Alla fine è un caldo abbraccio. Una conquista meritata. Applausi sentiti e un «Thank You» appena sussurrato chiudono un momento sospeso tra classicismo e fantasia, semplicità e arcigna voglia di scavare nelle emozioni.
Foto di repertorio di Roberto Cifarelli.


“Gonzalo è semplicemente uno dei più grandi musicisti mai nati”….Al Di Meola

Intervista ad Al DI MEOLA
Blue Note Milano – 29 maggio 2003
di
Vittorio Pio
Si ringraziano per la cortese collaborazione Giuseppe Marini e Pilar Maria Gioia della Warner Music Italy

Al Di Meola, è uno dei più rispettati chitarristi contemporanei, da sempre abituato a mescolare generi e stili, come quando da adolescente passava dai Beatles ad Elvis Presley, passando per il suono nero della gloriosa Motown. La prima svolta avvenne quando si trasferì al Greenwich Village di New York per prendere lezioni di chitarra da Larry Coryell, uno dei capostipiti riconosciuto della cosiddetta fusion. Dopo essere stato tra i migliori allievi della Berklee di Boston, Di Meola nel 1974 venne arruolato da Chick Corea per formare insieme a Stanley Clarke e Lenny White i “Return Of Forever” un’esprerienza breve per quanto di seminale importanza. Da lì in poi la sua carriera solistica spiccò il volo con una serie di fortunate registrazioni, parentesi dorate con artisti del calibro di Paco De Lucia eJohn McLaughlin e qualche inevitabile passo falso.

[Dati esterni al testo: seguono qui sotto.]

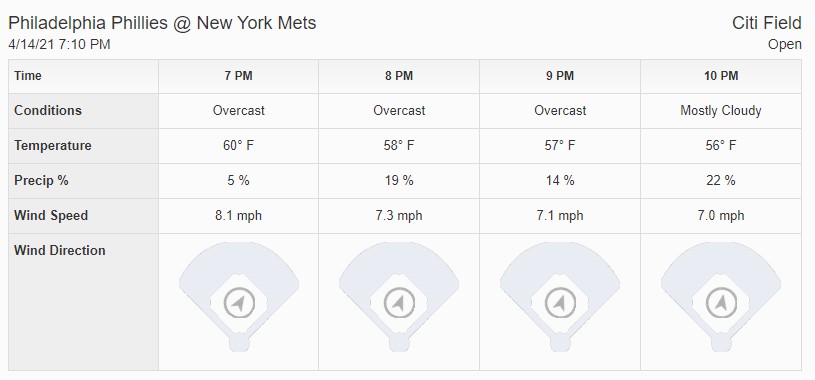Click the Conditions row label

point(48,111)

Oggi sembra un signore tranquillo e più che mai in pace con se stesso. Da qualche tempo ha formato un gruppo stabile e la sua recente settimana milanese al Blue Note ha fatto registrare quasi sempre il tutto esaurito. Alla vigilia del suo ultimo concerto lo abbiamo incontrato per qualche domanda nel tranquillo backstage dell’elegante locale posto in Via Borsieri, ci ha risposto con estrema cordialità:

V.P.: Partiamo ovviamente da Flesh on Flesh, un lavoro che sembra ancora più variegato dei precedenti con un suono molto immediato e diretto, ne è soddisfatto?
A.D.M.: Parecchio. Questo è il mio quarto disco per la Telarc, un etichetta formidabile che mi ha sempre lasciato ampia libertà di scelta. E’ nato a Miami, un posto dove mi piace sempre stare quando non sono in giro. L’ho registrato in presa diretta ai mitici Criteria Studios, un posto che soltanto per la sua storia passata incute suggestione. Ancora di più rispetto al passato il “mood” del disco è pieno di quei riferimenti latini che mi hanno sempre incuriosito. C’è un bell’ambiente in Florida, una sorta di crocevia obbligato per i ritmi e le suggestioni che provengono un po’ da tutto il centro America, non solo quindi Cuba. Il materiale è stato comunque messo a fuoco anche in alcune serate dal vivo suonate in piccoli club dove avevamo la possibilità di testare quanto avevamo appena concordato in studio, quasi l’opposto di quanto avviene di solito.
V.P.: Tra gli ospiti spicca ovviamente il nome di Gonzalo Rubalcaba, dove vi siete incontrati e come mai il suo apporto è stato alle tastiere elettriche invece che al più tradizionale pianoforte?
A.D.M.: Sono stato così contento di avere questa chance di ospitarlo nel mio disco, perché Gonzalo è semplicemente uno dei più grandi musicisti mai nati: davvero difficile far coesistere tecnica, fantasia, passione e velocità di pensiero in una sola testa, ma lui possiede tutto questo ed ancora di più. Ci eravamo incrociati in qualche festival durante gli anni, poi il mio percussionista Gumbi Ortiz mi ha fatto ascoltare alcuni suoi lavori elettrici realizzati insieme al suo gruppo Projecto, materiale davvero incredibile,quindi finalmente l’occasione di suonare insieme in Europa dal vivo, con la promessa di ritrovarsi in studio. L’occasione si è presentata per “Flesh On Flesh” e ne sono ovviamente molto soddisfatto, ha scelto lui di suonare il piano Fender e l’ho lasciato fare. Può sembrare strano dal momento che io sono un musicista di maggiore esperienza e ho avuto altri incontri eccellenti in carriera, ma per me è stata davvero la realizzazione di un sogno.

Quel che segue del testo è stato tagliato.